INSERM 709, Genomics and Epigenetics of Placentary Pathology, Hôpital Cochin, Pavillon Baudelocque, 123 Bd de Port Royal, 75014, Paris, France, ¹ Reproductive Endocrine Unit, Hôpital Saint-Antoine, FacultéPierre et Marie Curie, UPRESS 1533, 75012 Paris, France, ² Faculty of Medicine, Université Paris V, Necker Hospital, APHP, 149 rue de Sévres, 75743 Paris cedex 15, France, ³ Program of Developmental and Reproductive Biology, Biomedicum Helsinki, University of Helsinki, Helsinki, Finland, ⁴ Department of Clinical Genetics, Helsinki University Hospital, Helsinki, Finland, ⁵ Department of Gynaecology and Obstetrics, Hôpital Antoine Béclére, 92141, Clamart cedex, France, ⁶ Department of Endocrine Gynaecology and Reproductive Medicine, Hôpital Jeanne de Flandre, CHRU, 59037, Lille, France, and ⁷ Department of Gynaecology and Obstetrics, Reproductive Unit, Intercommunal Hospital, 94110 Creteil, France

(Correspondence should be addressed to R A Veitia; Email: veitia{at}cochin.inserm.fr)

Background and objective: Mutations in bone morphogenic protein 15 (BMP15) and growth/differentiation factor 9 (GDF9) lead to altered fertility in animal models. In the human, a heterozygous point mutation of BMP15 has been associated with premature ovarian failure (POF).

Subject and methods: We have directly sequenced both genes in a cohort of 203 POF patients presenting with primary or secondary amenorrhea and high FSH levels and in a control population including 54 women with regular menstrual cycles who had at least one child.

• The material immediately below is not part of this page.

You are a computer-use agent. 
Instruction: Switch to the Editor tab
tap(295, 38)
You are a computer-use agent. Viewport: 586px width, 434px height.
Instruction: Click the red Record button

Results: We have identified several heterozygous variants. One alteration in GDF9 (S186Y) and one in BMP15 (L148P) may have pathogenic effects as both positions are conserved in vertebrate species, ranging from the chicken to mammals. These variants were absent in the control samples. We also found synonymous and neutral substitutions.

Conclusions: We propose that although mutations in BMP15 and GDF9 are not a major cause of ovarian insufficiency, they may be involved in POF.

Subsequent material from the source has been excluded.